# [INFORMATION PROVIDED]
_ _ _ _ _ _ _

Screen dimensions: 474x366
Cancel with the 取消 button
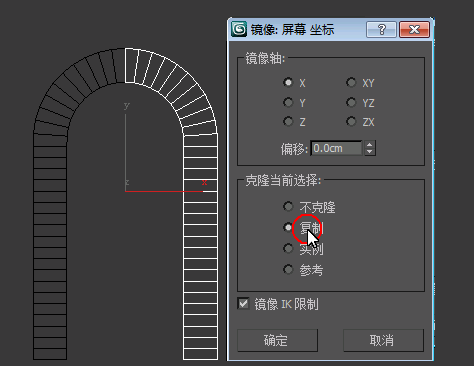point(383,340)
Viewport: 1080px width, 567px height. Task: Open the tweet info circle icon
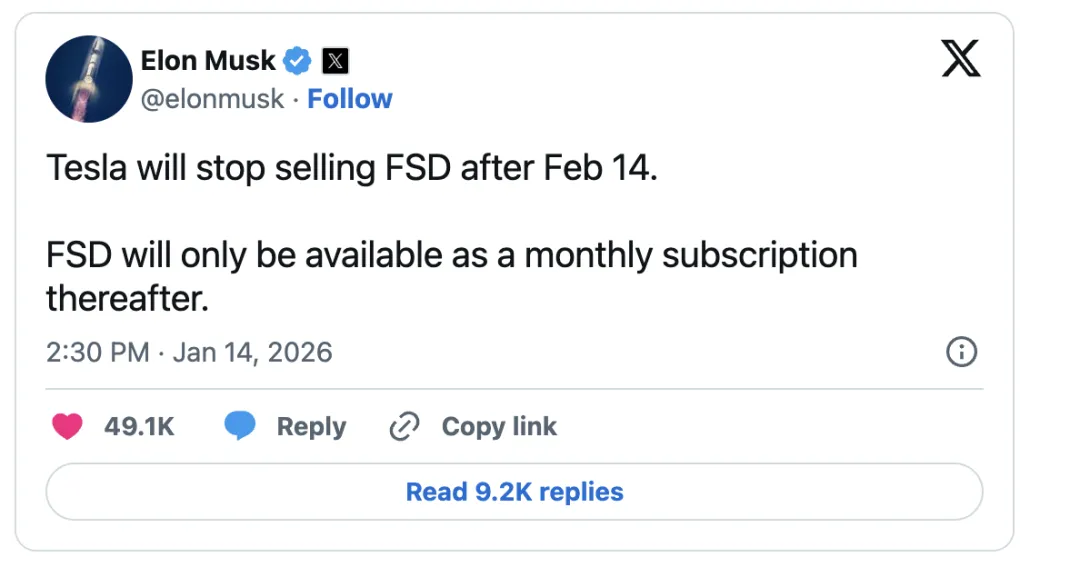(961, 352)
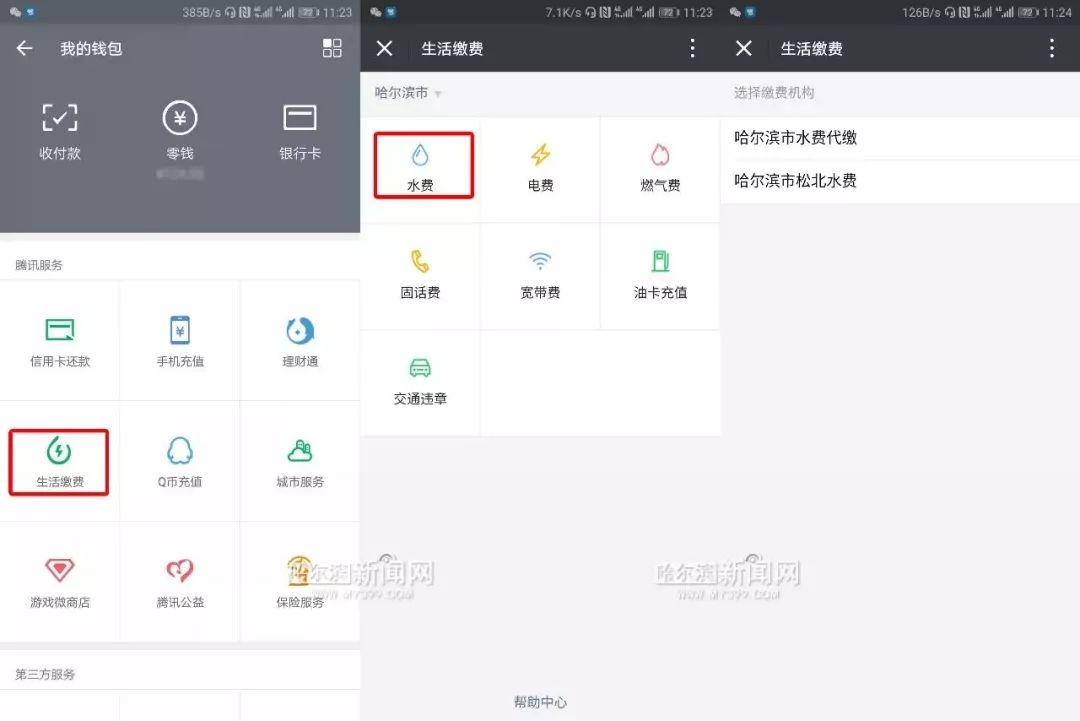Select the 手机充值 mobile top-up icon
Viewport: 1080px width, 721px height.
point(180,340)
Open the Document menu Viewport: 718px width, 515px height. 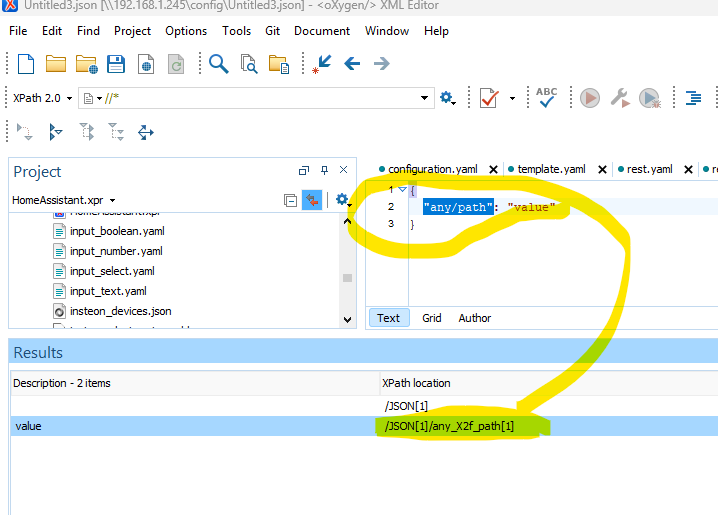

_ _ _ _ _ _ _

# [PROBLEM DETAILS]
Return exactly the lines running from the line with "Viewport: 1080px width, 567px" through the final line of the listing. Leave the pictures out.

# [TASK SOLUTION]
Viewport: 1080px width, 567px height. Task: Open the tweet info circle icon
(961, 352)
Select the 手机充值 mobile top-up icon
Viewport: 1080px width, 721px height.
point(180,340)
Open the Document menu Viewport: 718px width, 515px height. 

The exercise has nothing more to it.